Lorsque parut pour la première fois ce livre[5], il parut seul, sans notes, comme œuvre d’art, comme résumé d’un siècle. Pour qu’en toute loyauté il fût jugé par le public, l’auteur ne voulut l’entourer en nulle façon de cet éclat apparent des recherches historiques, dont il est trop facile de décorer un livre nouveau. Il voulut, selon la théorie qui sert ici de préface: Sur la vérité dans l’art, ne point montrer le vrai détaillé, mais l’œuvre épique, la composition avec sa tragédie, dont les nœuds enveloppent tous les personnages éminents du temps de Louis XIII. Bientôt cependant l’auteur s’aperçut de la nécessité d’indiquer les sources principales de son travail; et comme il avait toujours voulu remonter aux plus pures, c’est à-dire aux manuscrits, et, à leur défaut, aux éditions contemporaines, il ajouta les renseignements les plus détaillés à la seconde édition de Cinq-Mars[6], pour rectifier des erreurs répandues sur l’authenticité de quelques faits.

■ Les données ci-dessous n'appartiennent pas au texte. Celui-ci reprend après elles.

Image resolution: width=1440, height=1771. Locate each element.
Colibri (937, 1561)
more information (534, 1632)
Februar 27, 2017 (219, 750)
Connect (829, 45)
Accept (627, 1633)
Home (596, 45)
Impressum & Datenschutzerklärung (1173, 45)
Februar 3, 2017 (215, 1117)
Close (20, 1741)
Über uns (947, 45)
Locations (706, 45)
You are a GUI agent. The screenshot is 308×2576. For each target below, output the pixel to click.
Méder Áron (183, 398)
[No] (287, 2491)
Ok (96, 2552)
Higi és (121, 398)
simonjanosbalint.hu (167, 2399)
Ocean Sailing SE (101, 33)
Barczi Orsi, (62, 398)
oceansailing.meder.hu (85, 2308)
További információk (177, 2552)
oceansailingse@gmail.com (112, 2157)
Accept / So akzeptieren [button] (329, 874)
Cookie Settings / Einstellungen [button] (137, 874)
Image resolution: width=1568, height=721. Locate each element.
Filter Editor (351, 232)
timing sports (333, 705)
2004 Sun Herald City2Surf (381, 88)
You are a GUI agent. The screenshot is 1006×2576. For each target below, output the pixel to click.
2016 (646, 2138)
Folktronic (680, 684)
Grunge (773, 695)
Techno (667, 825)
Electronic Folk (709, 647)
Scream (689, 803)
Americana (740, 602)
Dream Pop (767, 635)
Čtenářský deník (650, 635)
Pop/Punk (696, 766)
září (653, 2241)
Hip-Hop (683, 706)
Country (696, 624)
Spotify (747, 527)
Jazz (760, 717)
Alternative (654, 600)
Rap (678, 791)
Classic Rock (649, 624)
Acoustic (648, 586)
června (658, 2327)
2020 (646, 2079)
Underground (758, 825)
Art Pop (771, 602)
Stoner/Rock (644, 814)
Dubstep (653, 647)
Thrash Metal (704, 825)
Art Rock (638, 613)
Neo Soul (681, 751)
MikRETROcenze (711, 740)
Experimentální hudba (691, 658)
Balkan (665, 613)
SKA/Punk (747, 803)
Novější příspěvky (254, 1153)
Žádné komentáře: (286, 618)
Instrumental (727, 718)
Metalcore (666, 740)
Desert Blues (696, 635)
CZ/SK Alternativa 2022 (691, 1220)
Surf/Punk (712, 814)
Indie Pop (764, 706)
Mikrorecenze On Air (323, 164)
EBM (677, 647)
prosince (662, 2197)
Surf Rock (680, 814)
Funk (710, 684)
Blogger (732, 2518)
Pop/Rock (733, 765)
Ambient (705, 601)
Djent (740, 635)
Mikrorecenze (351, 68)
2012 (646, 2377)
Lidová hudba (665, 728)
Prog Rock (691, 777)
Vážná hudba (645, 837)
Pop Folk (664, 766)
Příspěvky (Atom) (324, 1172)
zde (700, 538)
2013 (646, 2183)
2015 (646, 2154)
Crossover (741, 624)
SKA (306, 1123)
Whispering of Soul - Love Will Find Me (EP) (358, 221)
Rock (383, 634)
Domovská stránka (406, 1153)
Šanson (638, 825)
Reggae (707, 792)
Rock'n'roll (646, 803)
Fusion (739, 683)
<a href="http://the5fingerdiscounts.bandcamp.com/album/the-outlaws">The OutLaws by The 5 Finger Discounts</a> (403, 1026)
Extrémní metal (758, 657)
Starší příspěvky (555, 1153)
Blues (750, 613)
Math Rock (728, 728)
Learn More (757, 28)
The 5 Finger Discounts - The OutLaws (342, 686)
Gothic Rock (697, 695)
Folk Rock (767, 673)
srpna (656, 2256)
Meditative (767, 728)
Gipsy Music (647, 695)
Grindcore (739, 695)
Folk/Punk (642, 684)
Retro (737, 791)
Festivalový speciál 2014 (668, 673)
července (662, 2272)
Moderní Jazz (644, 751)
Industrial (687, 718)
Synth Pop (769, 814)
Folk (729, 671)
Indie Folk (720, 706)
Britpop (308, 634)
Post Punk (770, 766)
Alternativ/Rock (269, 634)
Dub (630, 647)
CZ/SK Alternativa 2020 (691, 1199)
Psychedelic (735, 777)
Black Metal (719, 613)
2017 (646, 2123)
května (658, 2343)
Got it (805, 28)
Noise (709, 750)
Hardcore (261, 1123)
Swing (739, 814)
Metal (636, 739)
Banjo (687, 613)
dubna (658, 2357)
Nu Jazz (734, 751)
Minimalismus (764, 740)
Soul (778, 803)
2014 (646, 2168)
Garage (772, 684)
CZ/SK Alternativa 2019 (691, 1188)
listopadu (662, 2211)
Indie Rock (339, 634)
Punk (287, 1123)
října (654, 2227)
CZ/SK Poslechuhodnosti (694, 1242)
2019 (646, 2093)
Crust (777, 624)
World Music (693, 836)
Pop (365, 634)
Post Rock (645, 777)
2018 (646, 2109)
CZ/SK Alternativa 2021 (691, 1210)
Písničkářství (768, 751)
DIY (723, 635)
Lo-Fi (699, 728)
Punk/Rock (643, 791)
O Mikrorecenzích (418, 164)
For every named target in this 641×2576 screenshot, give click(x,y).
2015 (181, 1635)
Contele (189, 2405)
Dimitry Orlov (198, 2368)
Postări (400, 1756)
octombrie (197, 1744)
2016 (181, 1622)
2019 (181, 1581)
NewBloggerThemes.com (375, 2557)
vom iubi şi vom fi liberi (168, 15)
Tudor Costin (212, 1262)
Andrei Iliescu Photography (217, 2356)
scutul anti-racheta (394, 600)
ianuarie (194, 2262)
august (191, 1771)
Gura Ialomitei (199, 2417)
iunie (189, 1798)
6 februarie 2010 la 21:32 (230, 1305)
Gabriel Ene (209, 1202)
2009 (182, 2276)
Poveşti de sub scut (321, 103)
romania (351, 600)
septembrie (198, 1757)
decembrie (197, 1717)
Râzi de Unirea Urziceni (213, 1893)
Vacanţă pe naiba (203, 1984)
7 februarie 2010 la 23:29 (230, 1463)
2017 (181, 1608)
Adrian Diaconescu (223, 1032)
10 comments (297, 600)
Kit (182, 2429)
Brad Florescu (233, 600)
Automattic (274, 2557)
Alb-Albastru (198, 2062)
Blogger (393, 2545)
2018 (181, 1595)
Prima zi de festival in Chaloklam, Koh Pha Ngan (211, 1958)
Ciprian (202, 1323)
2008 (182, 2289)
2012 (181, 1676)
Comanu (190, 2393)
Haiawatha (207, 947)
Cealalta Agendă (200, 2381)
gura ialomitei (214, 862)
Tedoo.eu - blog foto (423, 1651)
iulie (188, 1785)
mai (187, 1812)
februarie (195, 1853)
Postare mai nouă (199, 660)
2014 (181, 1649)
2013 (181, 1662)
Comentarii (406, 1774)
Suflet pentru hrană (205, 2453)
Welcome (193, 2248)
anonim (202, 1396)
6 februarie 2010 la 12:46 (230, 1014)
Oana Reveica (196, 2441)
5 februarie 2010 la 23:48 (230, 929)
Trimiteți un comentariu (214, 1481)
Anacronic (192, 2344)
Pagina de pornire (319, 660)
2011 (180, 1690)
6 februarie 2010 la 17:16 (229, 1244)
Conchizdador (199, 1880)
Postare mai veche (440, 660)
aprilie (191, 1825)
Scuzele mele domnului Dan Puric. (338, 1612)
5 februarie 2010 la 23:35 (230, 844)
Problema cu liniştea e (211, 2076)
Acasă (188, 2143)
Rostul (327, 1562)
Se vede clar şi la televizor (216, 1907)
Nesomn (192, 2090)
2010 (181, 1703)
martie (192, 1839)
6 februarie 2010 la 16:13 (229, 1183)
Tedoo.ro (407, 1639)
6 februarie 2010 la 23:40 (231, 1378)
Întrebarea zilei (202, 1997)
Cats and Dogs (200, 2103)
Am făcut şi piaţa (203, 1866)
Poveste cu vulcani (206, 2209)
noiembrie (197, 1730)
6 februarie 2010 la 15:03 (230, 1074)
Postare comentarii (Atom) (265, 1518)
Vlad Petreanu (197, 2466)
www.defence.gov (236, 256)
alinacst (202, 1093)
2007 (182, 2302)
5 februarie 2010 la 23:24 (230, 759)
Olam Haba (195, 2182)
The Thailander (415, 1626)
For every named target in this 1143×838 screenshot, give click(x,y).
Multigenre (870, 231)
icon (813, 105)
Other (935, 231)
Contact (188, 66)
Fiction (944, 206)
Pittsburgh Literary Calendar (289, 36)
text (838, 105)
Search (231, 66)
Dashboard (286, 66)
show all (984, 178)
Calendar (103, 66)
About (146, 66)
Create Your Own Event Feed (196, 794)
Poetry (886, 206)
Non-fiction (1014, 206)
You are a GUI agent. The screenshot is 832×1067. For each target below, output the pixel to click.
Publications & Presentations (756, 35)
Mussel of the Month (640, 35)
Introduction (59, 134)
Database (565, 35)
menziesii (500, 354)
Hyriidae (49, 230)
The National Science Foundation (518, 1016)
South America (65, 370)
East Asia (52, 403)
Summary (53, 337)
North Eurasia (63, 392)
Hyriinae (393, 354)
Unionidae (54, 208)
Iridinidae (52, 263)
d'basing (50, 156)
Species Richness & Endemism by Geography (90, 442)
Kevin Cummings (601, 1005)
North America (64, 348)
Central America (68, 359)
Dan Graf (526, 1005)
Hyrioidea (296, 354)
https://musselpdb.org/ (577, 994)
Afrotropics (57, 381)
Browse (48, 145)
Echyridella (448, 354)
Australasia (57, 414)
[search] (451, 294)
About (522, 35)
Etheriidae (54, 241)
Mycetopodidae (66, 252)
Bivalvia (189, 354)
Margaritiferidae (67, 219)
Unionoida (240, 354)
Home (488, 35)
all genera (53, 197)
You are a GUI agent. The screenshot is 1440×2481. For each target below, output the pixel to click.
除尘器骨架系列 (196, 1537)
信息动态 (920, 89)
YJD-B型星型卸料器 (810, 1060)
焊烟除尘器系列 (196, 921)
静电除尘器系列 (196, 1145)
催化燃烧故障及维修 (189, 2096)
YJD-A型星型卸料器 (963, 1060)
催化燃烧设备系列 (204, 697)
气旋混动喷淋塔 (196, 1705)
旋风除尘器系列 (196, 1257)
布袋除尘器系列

Depuis lors il revint à la simple et primitive unité de son ouvrage. Mais aujourd’hui qu’on a multiplié, au delà de ce qu’il eût pu attendre, cette production, qu’il est loin de croire irréprochable, il veut que les esprits curieux des détails du vrai anecdotique n’aient pas à chercher ailleurs des documents qu’il avait écartés.

[PAGE 178.]

Une barbe plate et rousse à l’extrémité...

«Pendant sa jeunesse, dit l’historien du père Joseph, il avait les cheveux et la barbe d’un roux un peu ardent. Il s’était aperçu que Louis XIII ne pouvait souffrir cette couleur; aussi avait-il pris soin de la brunir avec des peignes de plomb et d’acier, jusqu’à ce qu’il eût trouvé le secret de la blanchir, que lui donna plus tard un empirique. L’horreur du roi était telle pour cette couleur, qu’un jour son premier gentilhomme de la chambre (dont le frère avait le plus beau gouvernement du royaume), ayant l’honneur d’accompagner Sa Majesté à Fontainebleau, dans une partie de chasse, il fit tant de pluie qu’il emporta toute la peinture dont il cachait la rousseur de ses cheveux. Le prince, l’ayant aperçue, en eut peur et lui dit:—Bon Dieu, que vois-je! ne paraissez plus devant moi. Le gentilhomme fut obligé de se défaire de sa charge.»

[PAGE 180.]

Son confident...

Ce trop célèbre capucin, que l’un de ses historiens appelle l’esprit auxiliaire du Cardinal, fut non seulement son confident, mais celui du Roi même. Inflexible, souple et bas, il affermissait les pas du ministre dans les voies du sang, et l’aidait à y faire descendre le faible prince. L’histoire de cet homme est partout; mais voici les détails d’une de ses manœuvres que l’on connaît peu:

M. de Montmorency était pris à Castelnaudary, Louis XIII hésitait à le faire périr. Monsieur, qui l’avait abandonné sur le champ de bataille, demandait sa grâce avec vigueur. Le Cardinal voulait sa mort, et ne savait comment obtenir cette précieuse faveur. Bullion était chargé de la négociation, et conseillait Gaston: ce fut à cet homme que Joseph s’adressa d’abord.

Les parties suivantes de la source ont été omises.